> PROBLEM TO WORK ON
No line before the one holding "You are a computer-use" is wanted; restate word for word that line and all lines after it to the end of the entries, excluding pictures.

> INPUT RECORDS
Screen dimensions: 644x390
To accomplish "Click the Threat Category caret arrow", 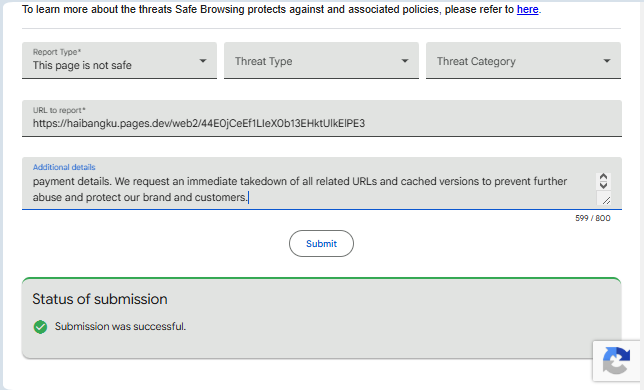I will [607, 61].
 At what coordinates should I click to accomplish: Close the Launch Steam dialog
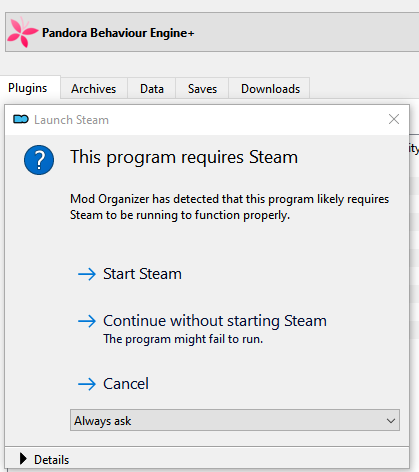(x=394, y=119)
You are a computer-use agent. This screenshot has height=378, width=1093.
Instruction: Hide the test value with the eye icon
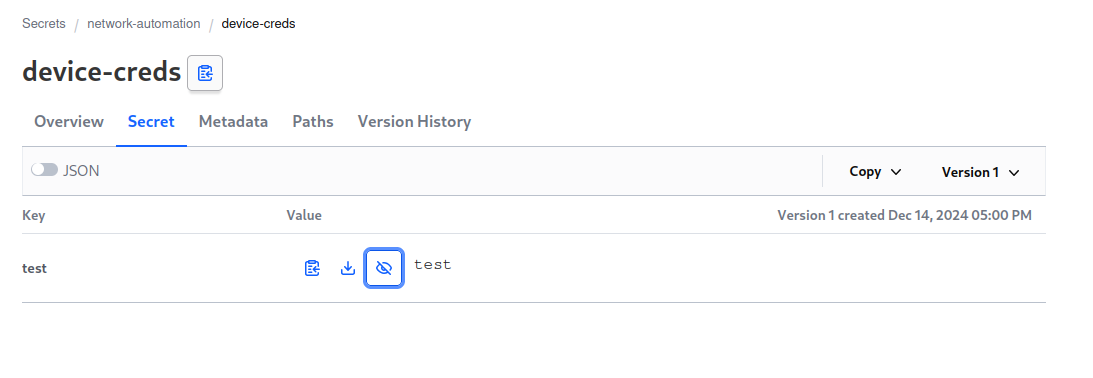pyautogui.click(x=383, y=268)
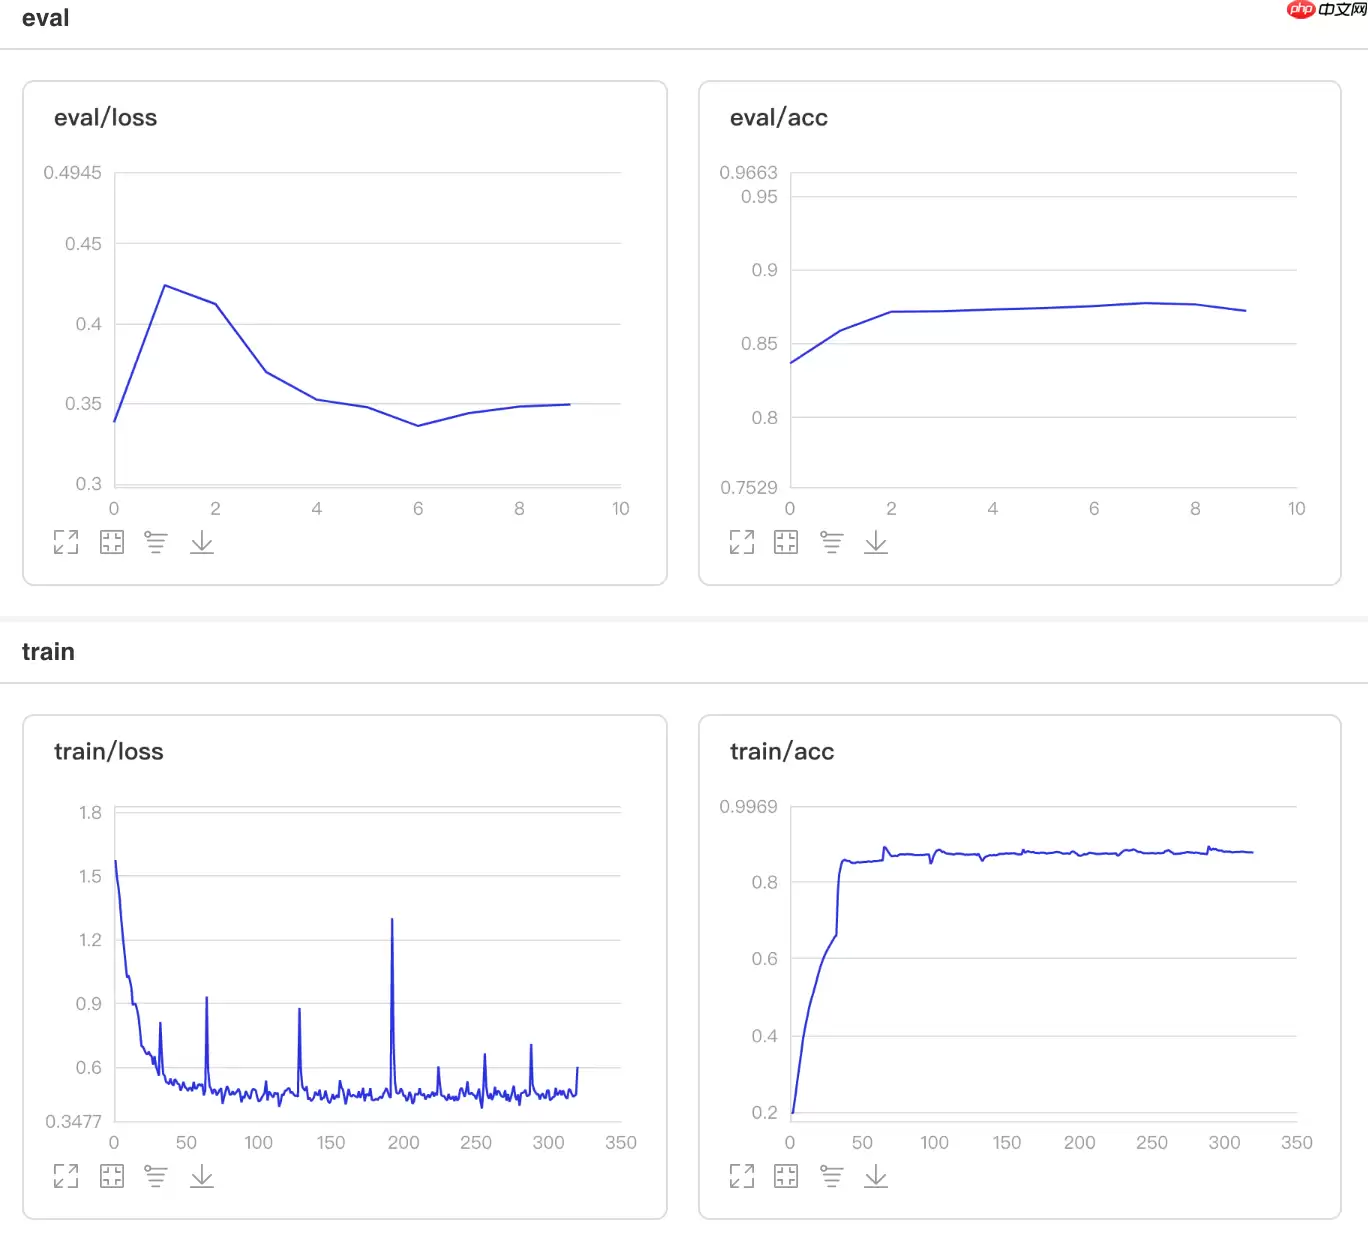Open the php中文网 logo link
The image size is (1368, 1244).
click(1326, 10)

> EXERCISE SOLUTION
You are a computer-use agent. This screenshot has height=378, width=1093.
Instruction: Hide the test value with the eye icon
pyautogui.click(x=383, y=268)
Open the php中文网 logo link
The image size is (1368, 1244).
click(1326, 10)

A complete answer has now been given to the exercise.